Records contained in a dataset
::::::

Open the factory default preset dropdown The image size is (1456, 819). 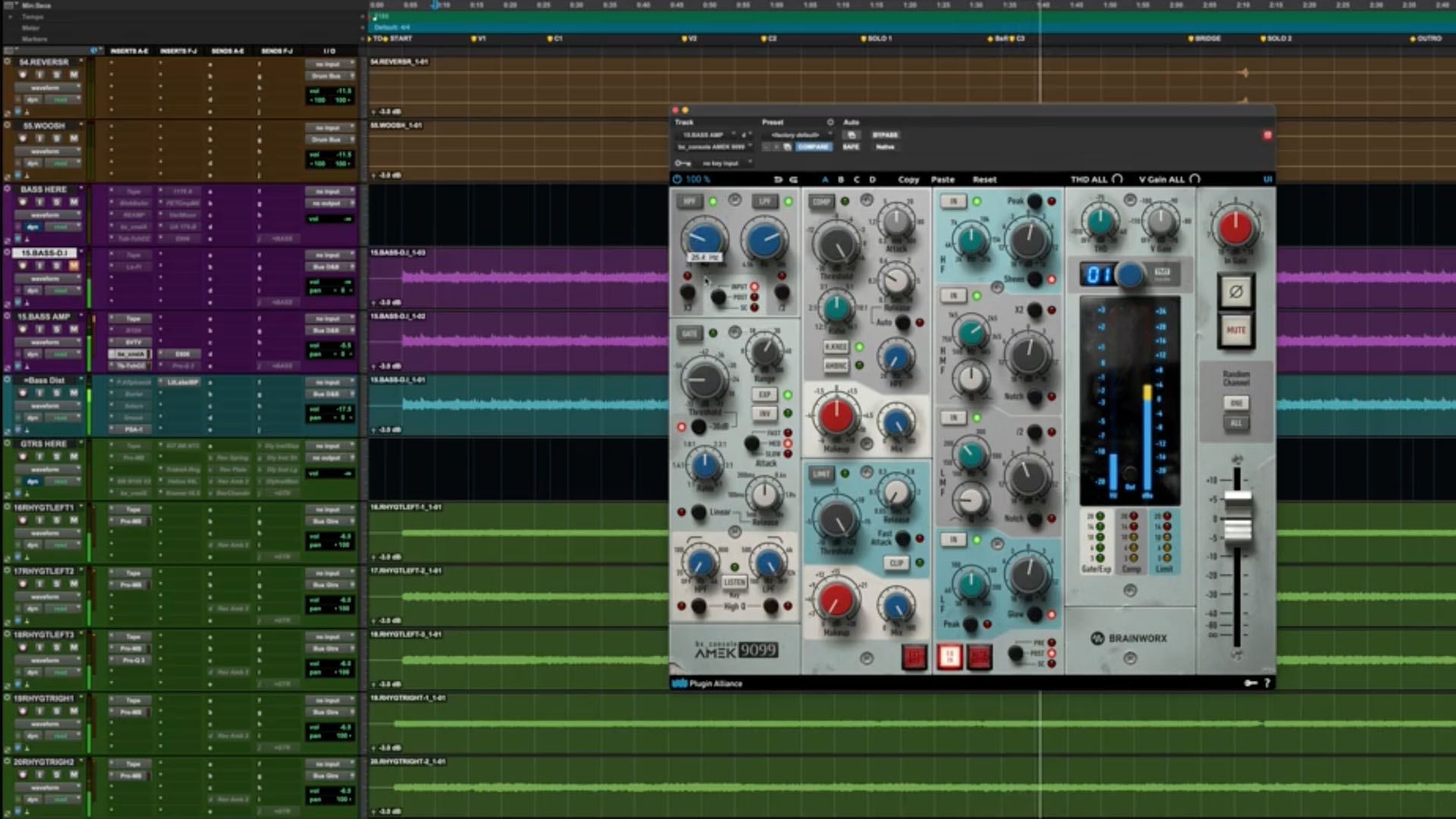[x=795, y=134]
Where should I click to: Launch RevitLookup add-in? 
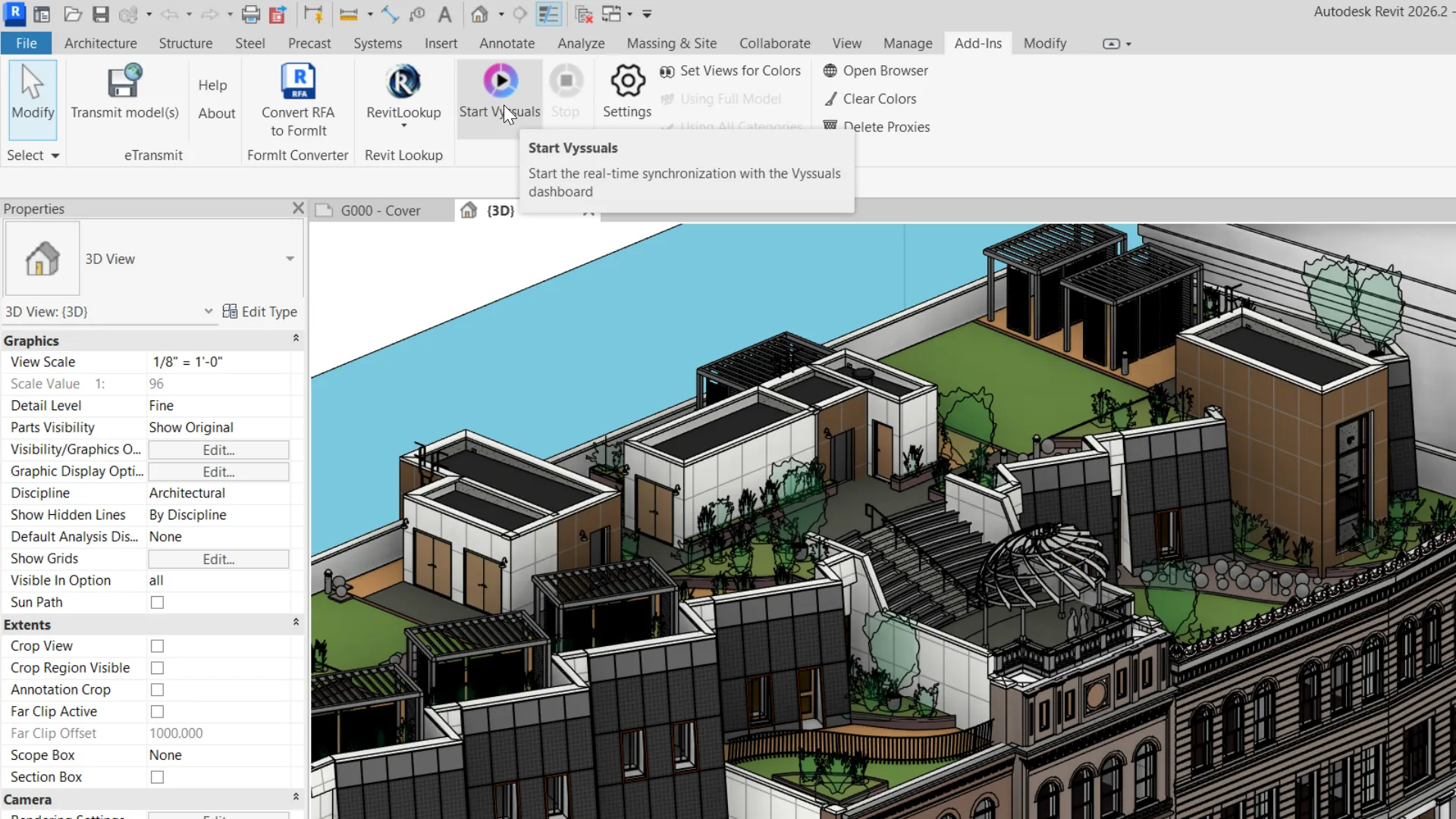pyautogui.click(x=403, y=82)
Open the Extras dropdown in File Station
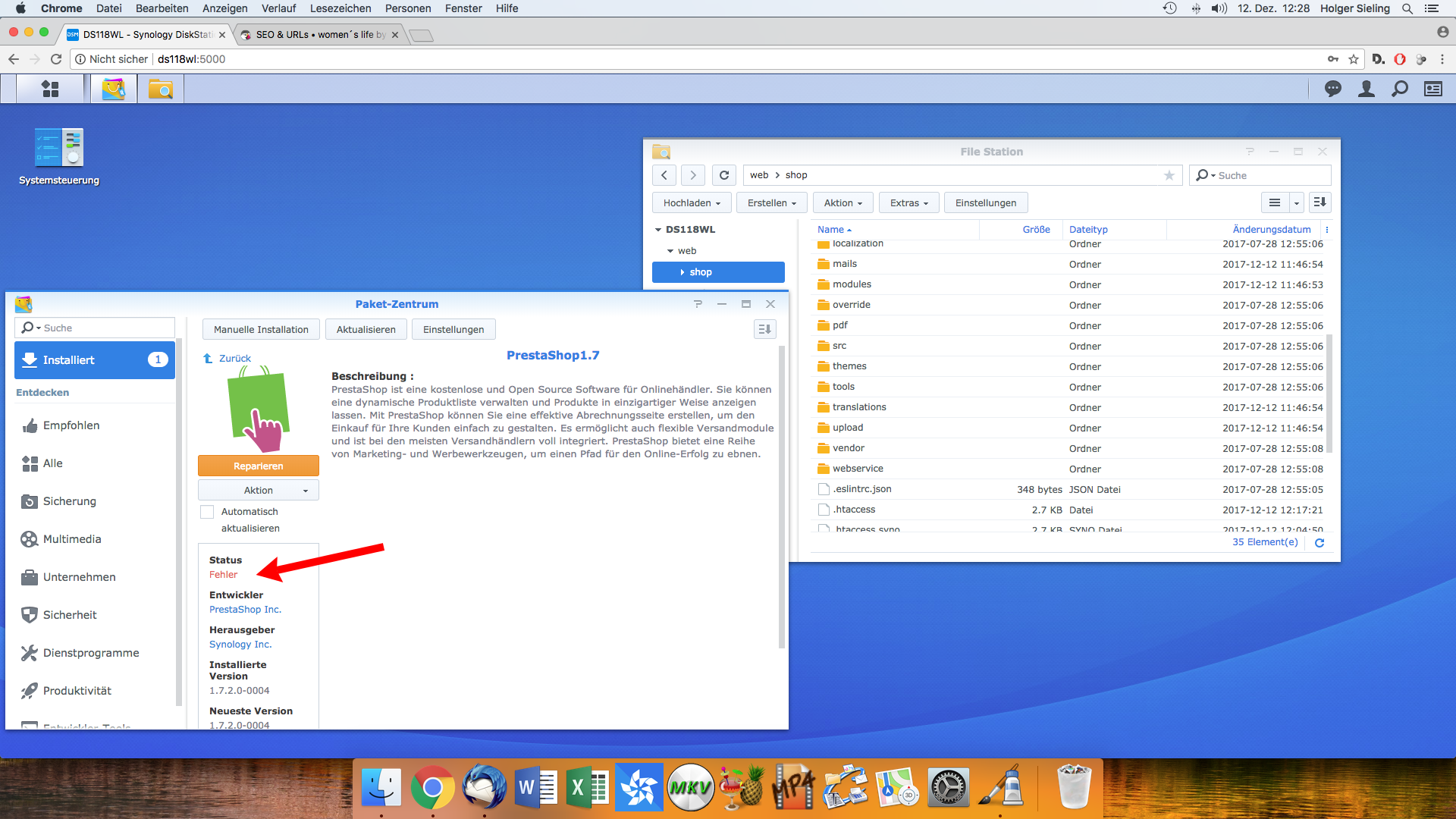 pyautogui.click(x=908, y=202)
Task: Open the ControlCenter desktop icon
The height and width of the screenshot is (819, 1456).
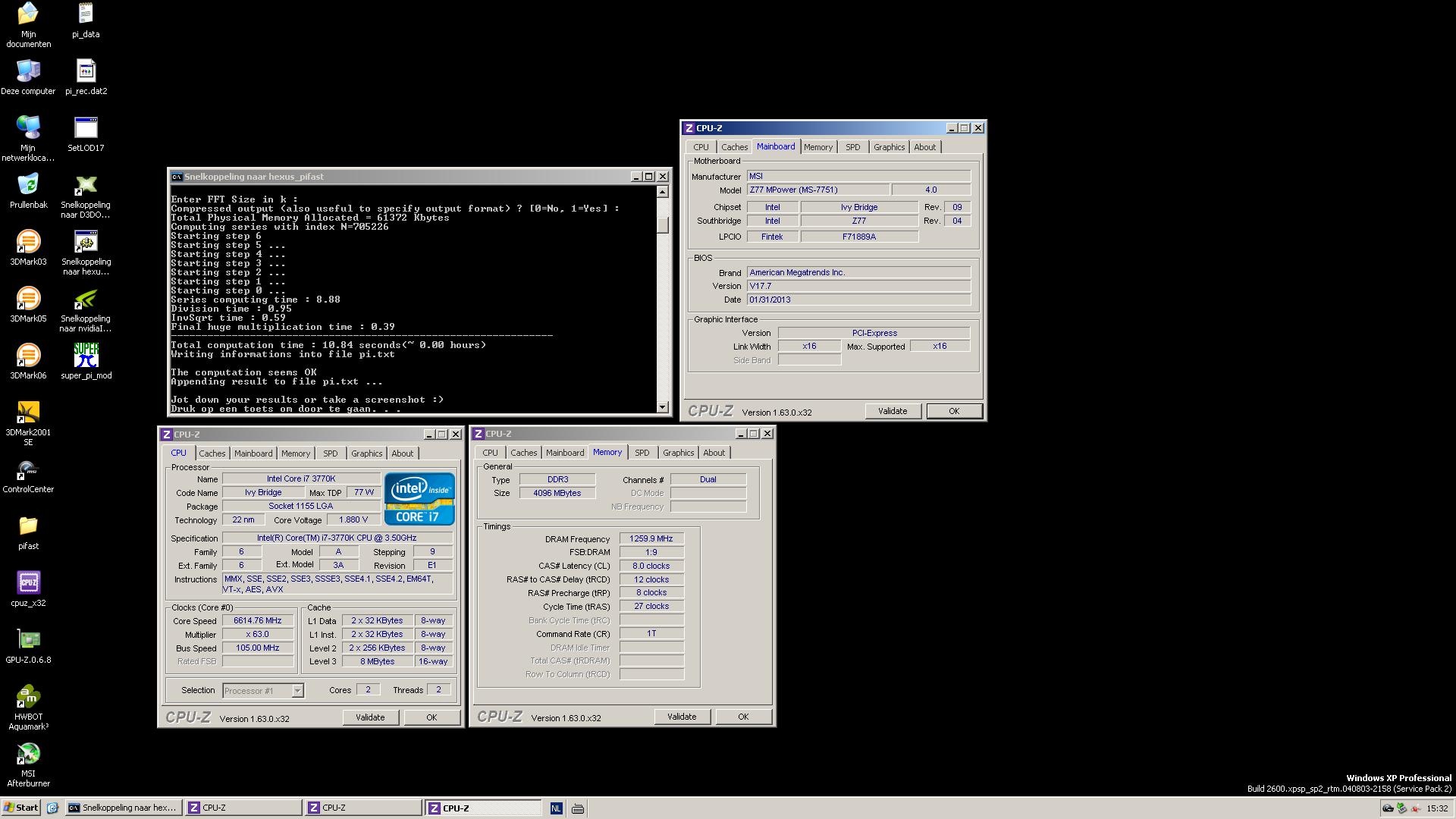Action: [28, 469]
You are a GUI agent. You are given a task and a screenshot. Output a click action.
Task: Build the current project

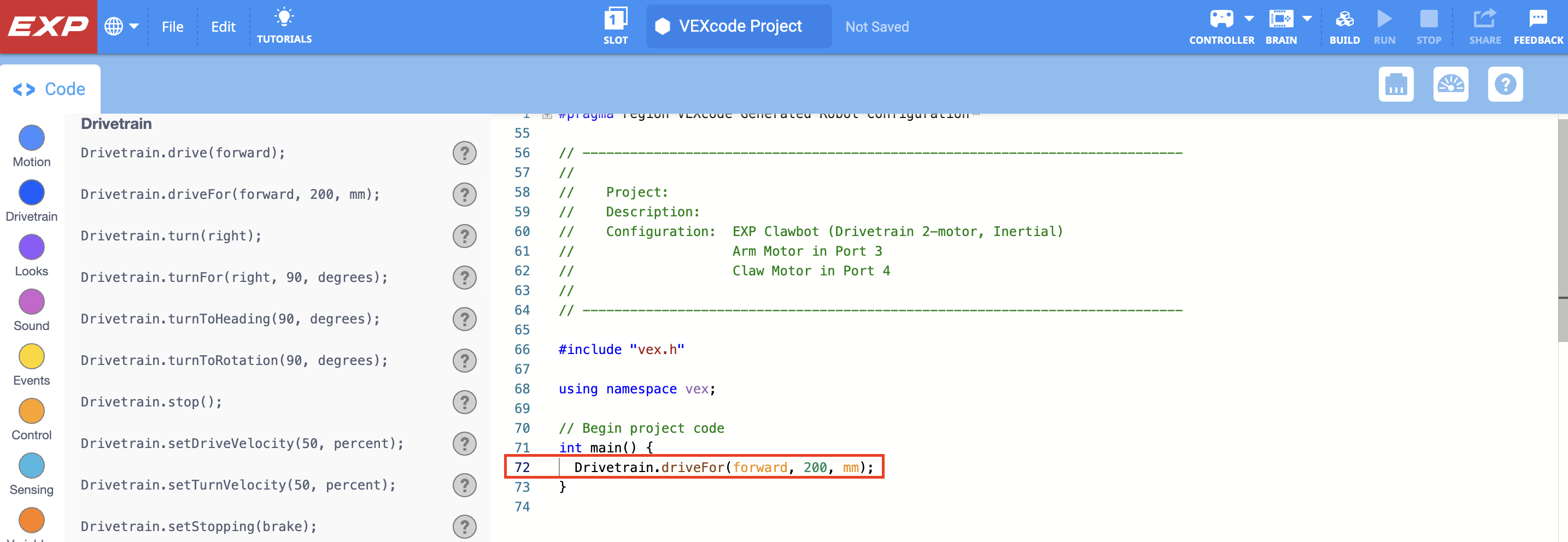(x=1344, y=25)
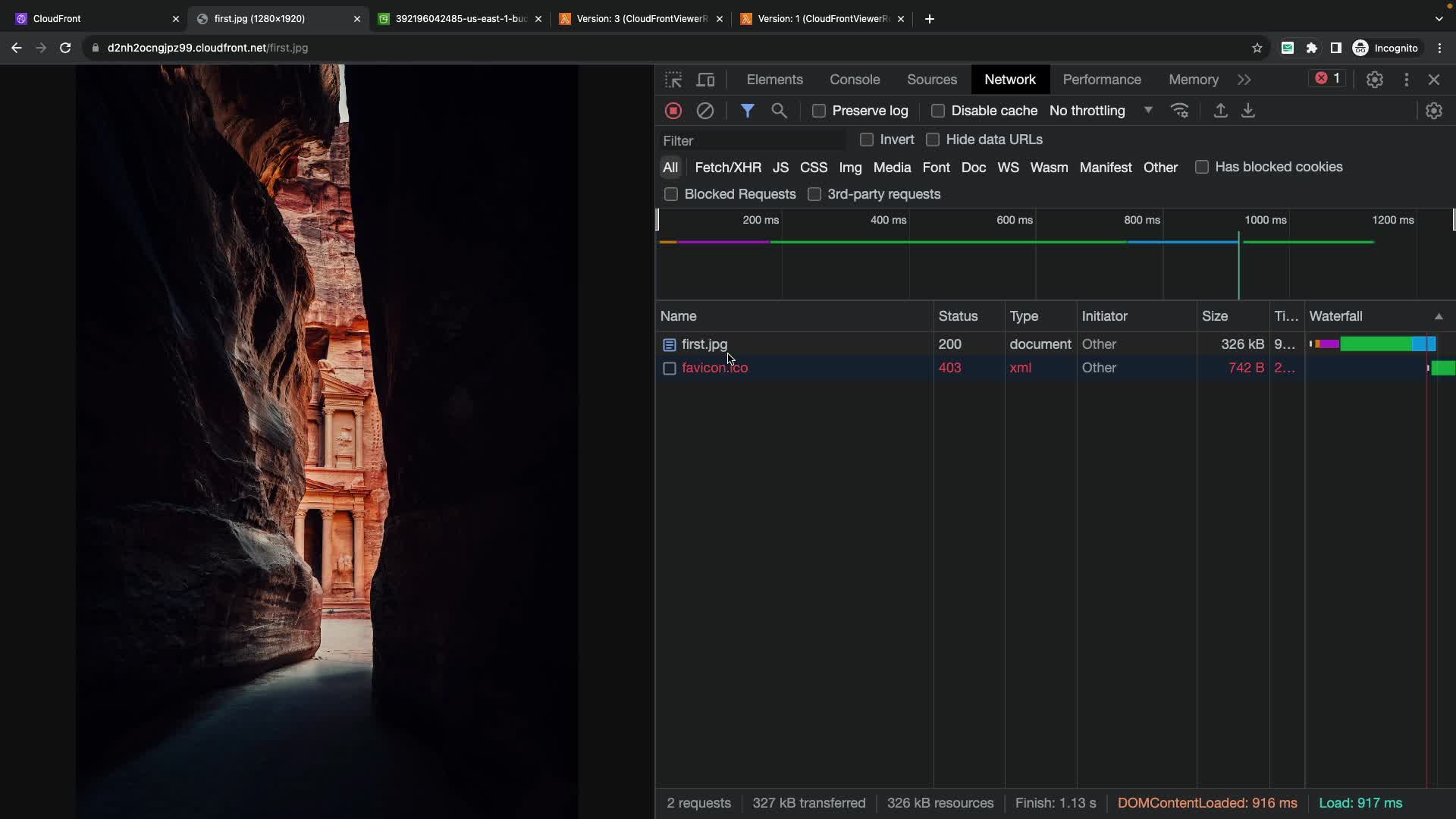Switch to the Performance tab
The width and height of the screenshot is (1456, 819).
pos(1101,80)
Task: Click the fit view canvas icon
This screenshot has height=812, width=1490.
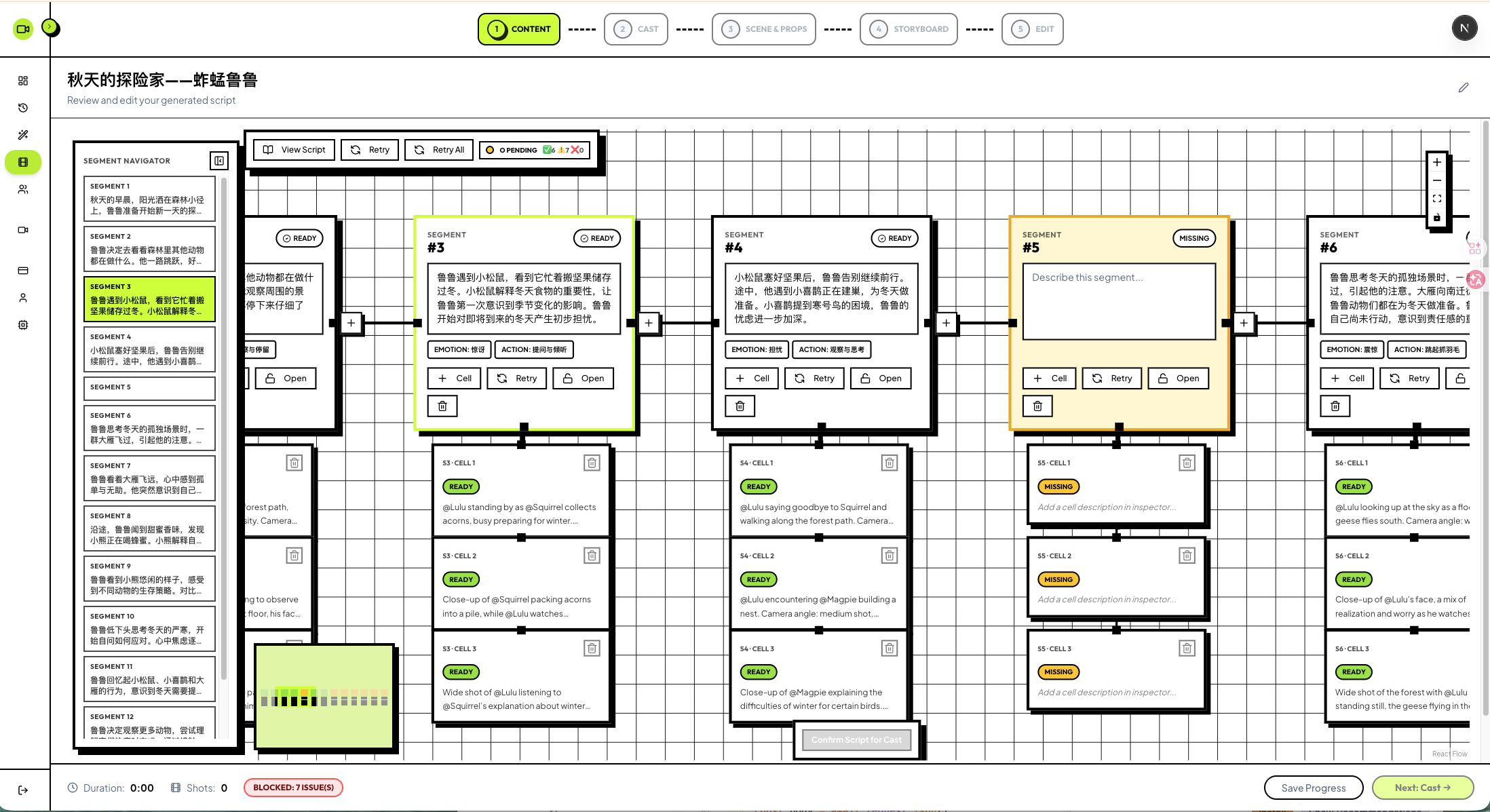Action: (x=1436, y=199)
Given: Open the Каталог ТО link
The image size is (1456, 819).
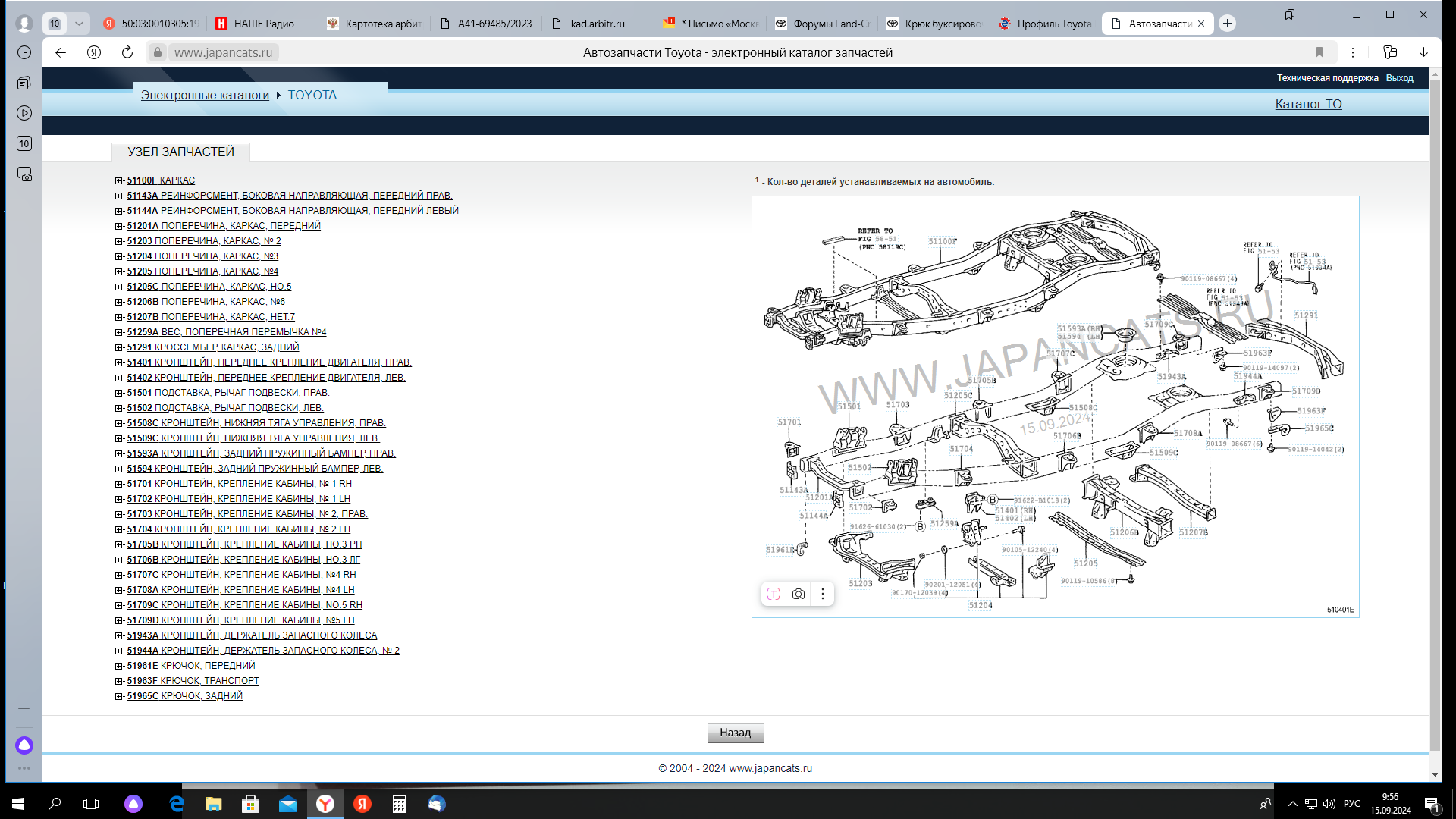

::::::

» **What is required**
Skip all pictures. Copy exactly the lines from the one containing "Where should I" through the end of the records, both ends included.

» **Response**
Where should I click to: Launch RevitLookup add-in? 
pyautogui.click(x=403, y=82)
Open the Extras dropdown in File Station
 pyautogui.click(x=908, y=202)
Task: Open the ControlCenter desktop icon
The height and width of the screenshot is (819, 1456).
Action: [28, 469]
You are a GUI agent. You are given a task and a screenshot. Output a click action.
Task: Build the current project

(x=1344, y=25)
Switch to the Performance tab
The width and height of the screenshot is (1456, 819).
pos(1101,80)
Task: Click the fit view canvas icon
This screenshot has height=812, width=1490.
Action: (x=1436, y=199)
Given: Open the Каталог ТО link
The image size is (1456, 819).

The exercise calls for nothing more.